Restate word for word the lines below, from the one containing "Task: Select the" through the final line, with no pictures included.

EXTRACTED RECORDS
--*--

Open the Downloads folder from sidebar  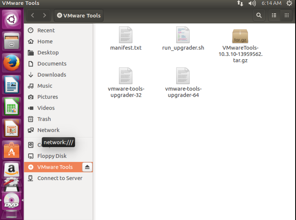52,74
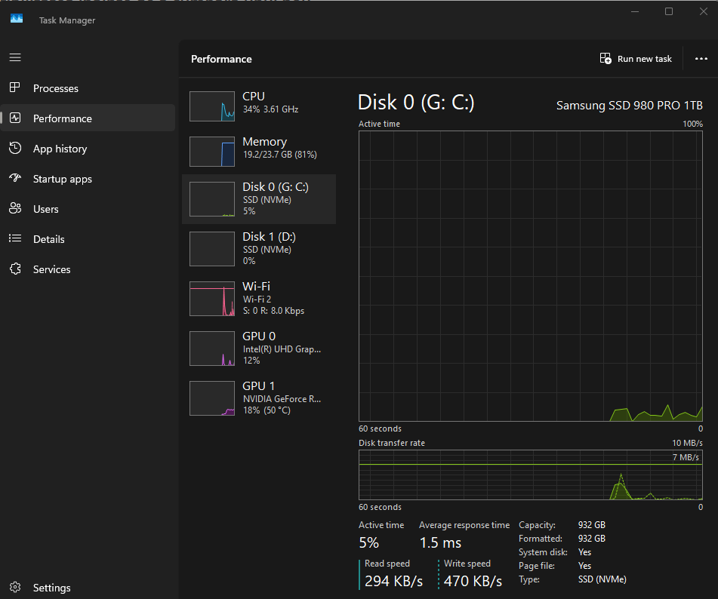The width and height of the screenshot is (718, 599).
Task: Click the Disk 0 active time graph
Action: pos(531,275)
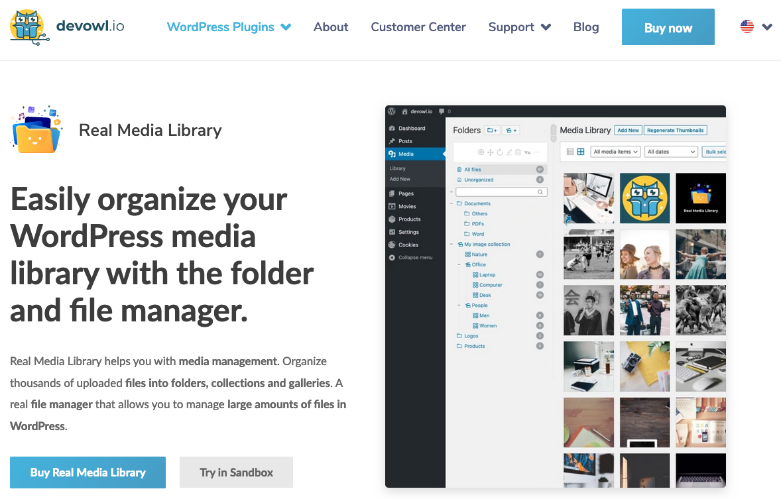Image resolution: width=781 pixels, height=499 pixels.
Task: Click the trash icon in folder toolbar
Action: pos(518,152)
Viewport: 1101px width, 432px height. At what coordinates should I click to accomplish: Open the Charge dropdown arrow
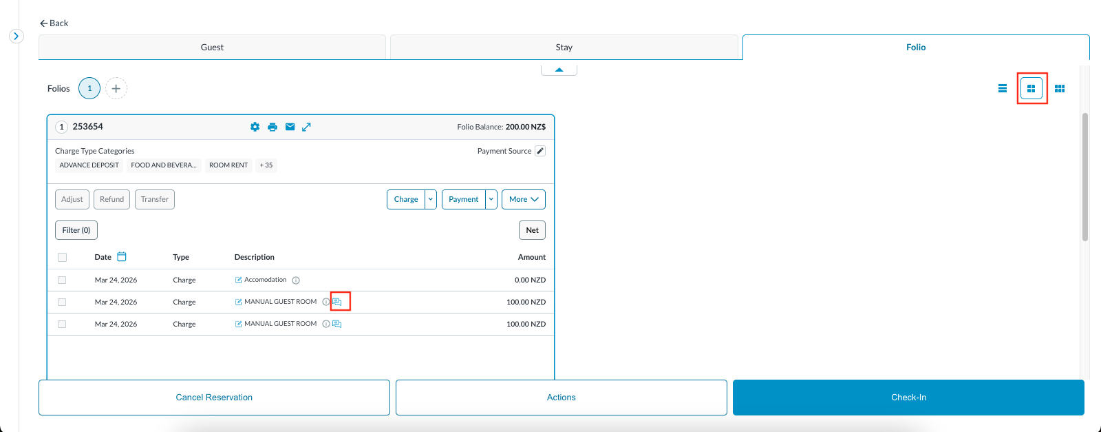coord(431,199)
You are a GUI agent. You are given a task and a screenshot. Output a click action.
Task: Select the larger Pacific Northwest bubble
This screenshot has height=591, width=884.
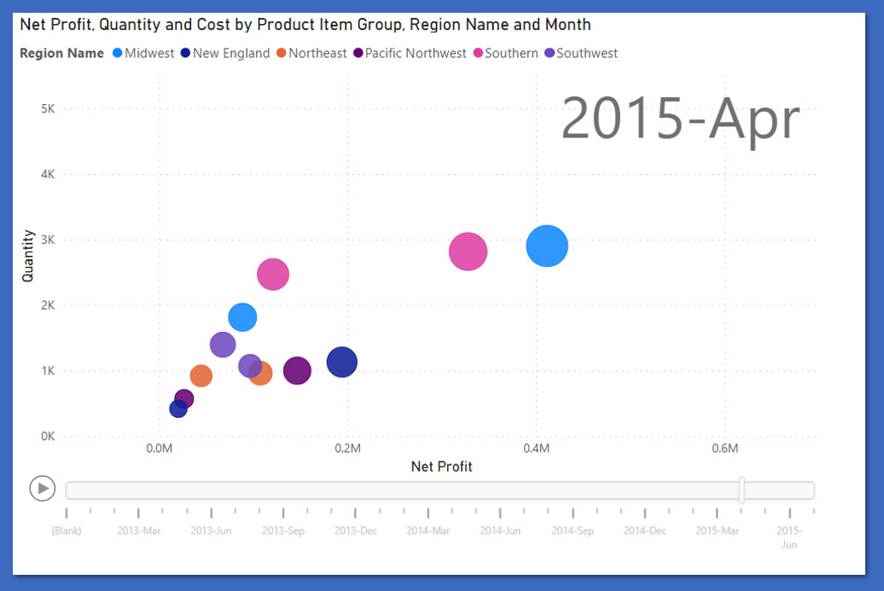(x=297, y=371)
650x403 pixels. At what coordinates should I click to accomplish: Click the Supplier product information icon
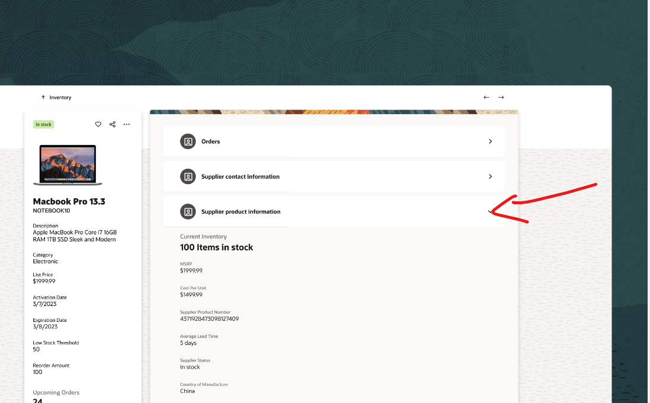click(x=188, y=211)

--*--

EXERCISE OUTPUT
Task: Select the larger Pacific Northwest bubble
This screenshot has height=591, width=884.
(x=297, y=371)
650x403 pixels. At what coordinates should I click to accomplish: Click the Supplier product information icon
click(x=188, y=211)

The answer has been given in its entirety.